● **What the task asks**
Write out the Kodit SWE-bench benchmark plan below word for word, from "This document describes" to "LLM patch generation.".

● **Document excerpt**
════════

Code Rag Benchmark Plan

Kodit Benchmark: SWE-bench Implementation

Overview

This document describes the SWE-bench benchmark implementation for evaluating Kodit’s code retrieval capabilities. The benchmark uses real-world GitHub issues from the SWE-bench dataset to measure how much Kodit’s retrieval improves LLM patch generation.

1. Why SWE-bench?

SWE-bench tests repository-level issue resolution—a task where retrieval provides significant value:

Kodit Capability	SWE-bench Requirement	Alignment
Index Git repositories	Real GitHub repos at specific commits	✅ Perfect
Hybrid search (BM25 + semantic)	Find relevant code for bug fixing	✅ Perfect
AST-based snippet extraction	Locate functions/classes to modify	✅ Perfect
Filter by repository	Each task targets a specific repo	✅ Perfect

Why SWE-bench over RepoEval?

════════

● **Supplied information**
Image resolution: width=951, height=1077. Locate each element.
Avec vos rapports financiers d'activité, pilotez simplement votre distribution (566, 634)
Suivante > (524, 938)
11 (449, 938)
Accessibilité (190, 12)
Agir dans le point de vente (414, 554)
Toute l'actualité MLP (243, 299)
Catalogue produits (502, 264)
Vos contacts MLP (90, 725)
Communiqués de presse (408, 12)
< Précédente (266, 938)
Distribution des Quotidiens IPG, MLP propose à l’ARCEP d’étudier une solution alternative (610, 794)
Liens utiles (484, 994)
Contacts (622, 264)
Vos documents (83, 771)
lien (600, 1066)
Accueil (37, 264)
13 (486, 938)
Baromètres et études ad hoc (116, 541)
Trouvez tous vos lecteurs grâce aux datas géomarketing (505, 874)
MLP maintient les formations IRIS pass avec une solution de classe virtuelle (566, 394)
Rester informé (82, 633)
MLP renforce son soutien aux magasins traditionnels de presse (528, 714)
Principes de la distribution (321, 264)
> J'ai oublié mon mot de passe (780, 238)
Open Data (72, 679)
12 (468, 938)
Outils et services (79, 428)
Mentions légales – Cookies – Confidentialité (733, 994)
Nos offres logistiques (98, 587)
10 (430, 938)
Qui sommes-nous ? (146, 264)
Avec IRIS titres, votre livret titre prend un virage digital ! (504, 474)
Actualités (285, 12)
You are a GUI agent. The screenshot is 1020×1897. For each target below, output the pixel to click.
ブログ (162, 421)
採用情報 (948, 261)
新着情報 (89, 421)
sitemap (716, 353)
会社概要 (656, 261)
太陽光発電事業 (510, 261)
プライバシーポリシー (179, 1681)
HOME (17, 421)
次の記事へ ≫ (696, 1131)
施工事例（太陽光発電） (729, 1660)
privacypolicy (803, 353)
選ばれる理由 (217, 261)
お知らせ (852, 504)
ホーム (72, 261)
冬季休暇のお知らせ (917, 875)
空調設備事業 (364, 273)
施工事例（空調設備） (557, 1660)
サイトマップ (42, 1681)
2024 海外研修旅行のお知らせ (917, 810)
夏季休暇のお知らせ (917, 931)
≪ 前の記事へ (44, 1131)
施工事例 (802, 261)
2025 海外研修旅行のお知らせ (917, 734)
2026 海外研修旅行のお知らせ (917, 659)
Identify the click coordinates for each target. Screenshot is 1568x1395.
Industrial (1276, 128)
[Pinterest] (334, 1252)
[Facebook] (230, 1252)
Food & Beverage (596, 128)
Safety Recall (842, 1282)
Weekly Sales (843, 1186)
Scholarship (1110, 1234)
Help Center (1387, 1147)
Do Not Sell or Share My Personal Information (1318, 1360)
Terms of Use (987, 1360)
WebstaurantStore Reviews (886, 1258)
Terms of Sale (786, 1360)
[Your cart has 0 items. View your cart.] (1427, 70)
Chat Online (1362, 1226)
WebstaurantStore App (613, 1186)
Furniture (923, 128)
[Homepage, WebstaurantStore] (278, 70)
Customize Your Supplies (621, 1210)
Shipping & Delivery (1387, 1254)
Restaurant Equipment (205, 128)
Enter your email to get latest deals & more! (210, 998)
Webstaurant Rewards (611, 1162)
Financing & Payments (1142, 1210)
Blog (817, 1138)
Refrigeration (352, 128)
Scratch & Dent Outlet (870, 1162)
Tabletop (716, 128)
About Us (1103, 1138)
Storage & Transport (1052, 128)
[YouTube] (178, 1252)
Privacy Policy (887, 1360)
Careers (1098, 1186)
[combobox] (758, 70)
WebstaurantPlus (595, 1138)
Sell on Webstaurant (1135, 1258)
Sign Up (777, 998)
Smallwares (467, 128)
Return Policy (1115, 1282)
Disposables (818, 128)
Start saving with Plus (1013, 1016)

════════

● **Exercise response**
This document describes the SWE-bench benchmark implementation for evaluating Kodit’s code retrieval capabilities. The benchmark uses real-world GitHub issues from the SWE-bench dataset to measure how much Kodit’s retrieval improves LLM patch generation.